**Written instruction**
Copy out everything in the rows below, from the line containing "You are a computer-use agent. The width" down to the end of the rows, with no changes.

* BEGIN Dataset *

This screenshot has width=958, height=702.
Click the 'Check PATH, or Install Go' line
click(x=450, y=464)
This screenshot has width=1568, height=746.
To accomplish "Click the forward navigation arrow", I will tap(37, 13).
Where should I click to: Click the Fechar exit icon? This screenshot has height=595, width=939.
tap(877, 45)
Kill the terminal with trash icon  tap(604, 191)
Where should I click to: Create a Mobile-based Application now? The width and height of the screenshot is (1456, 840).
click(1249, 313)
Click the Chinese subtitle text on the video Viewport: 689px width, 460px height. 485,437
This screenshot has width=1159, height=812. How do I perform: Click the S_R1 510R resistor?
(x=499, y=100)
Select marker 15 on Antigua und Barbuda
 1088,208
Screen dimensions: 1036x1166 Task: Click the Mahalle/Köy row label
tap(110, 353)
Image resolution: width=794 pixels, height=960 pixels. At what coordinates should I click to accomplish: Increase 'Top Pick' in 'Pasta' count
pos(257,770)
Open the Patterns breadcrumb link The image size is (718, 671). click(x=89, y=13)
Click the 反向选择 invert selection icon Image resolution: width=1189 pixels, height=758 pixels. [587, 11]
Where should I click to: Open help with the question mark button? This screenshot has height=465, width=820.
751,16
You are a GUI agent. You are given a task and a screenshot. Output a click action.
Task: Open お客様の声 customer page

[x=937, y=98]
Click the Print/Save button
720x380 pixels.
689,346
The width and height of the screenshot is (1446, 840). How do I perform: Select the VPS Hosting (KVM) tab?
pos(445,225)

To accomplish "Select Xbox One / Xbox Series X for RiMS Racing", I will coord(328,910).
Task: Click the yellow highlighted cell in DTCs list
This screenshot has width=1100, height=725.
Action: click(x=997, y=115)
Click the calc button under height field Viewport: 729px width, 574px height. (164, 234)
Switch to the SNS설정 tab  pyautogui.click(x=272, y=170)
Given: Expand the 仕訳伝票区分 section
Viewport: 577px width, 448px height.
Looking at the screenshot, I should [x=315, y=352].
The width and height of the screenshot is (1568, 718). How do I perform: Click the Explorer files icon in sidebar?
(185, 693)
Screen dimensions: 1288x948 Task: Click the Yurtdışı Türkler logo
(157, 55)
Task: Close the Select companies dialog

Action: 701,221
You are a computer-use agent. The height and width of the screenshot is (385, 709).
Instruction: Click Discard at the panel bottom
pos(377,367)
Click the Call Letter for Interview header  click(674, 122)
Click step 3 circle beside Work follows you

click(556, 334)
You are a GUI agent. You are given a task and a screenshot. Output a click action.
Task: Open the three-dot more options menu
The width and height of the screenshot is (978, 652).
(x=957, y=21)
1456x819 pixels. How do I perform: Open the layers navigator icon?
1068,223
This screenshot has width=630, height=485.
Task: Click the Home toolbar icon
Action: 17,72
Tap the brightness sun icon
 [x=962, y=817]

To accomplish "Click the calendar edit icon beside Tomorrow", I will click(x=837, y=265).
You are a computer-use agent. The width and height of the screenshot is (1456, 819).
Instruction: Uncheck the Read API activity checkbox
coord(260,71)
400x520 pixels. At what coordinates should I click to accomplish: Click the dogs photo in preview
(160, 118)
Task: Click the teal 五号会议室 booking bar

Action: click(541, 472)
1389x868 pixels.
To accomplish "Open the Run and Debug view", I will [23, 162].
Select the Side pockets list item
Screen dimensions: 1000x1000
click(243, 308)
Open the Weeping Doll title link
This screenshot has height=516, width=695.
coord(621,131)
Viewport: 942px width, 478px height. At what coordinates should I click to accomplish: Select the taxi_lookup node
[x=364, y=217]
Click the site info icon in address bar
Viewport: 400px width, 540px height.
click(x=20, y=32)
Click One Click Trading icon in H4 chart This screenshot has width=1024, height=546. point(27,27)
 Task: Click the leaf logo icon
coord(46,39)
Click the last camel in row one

* END Dataset *

**Finished task**
You are a computer-use agent. The width and height of the screenshot is (1456, 819).
Instruction: Uncheck the Read API activity checkbox
coord(260,71)
400x520 pixels. At what coordinates should I click to accomplish: Click the dogs photo in preview
(160, 118)
Task: Click the teal 五号会议室 booking bar

Action: click(541, 472)
1389x868 pixels.
To accomplish "Open the Run and Debug view", I will [23, 162].
Select the Side pockets list item
Screen dimensions: 1000x1000
click(243, 308)
Open the Weeping Doll title link
This screenshot has height=516, width=695.
coord(621,131)
Viewport: 942px width, 478px height. At what coordinates should I click to accomplish: Select the taxi_lookup node
[x=364, y=217]
Click the site info icon in address bar
Viewport: 400px width, 540px height.
click(x=20, y=32)
Click One Click Trading icon in H4 chart This screenshot has width=1024, height=546. point(27,27)
 Task: Click the leaf logo icon
coord(46,39)
Click the last camel in row one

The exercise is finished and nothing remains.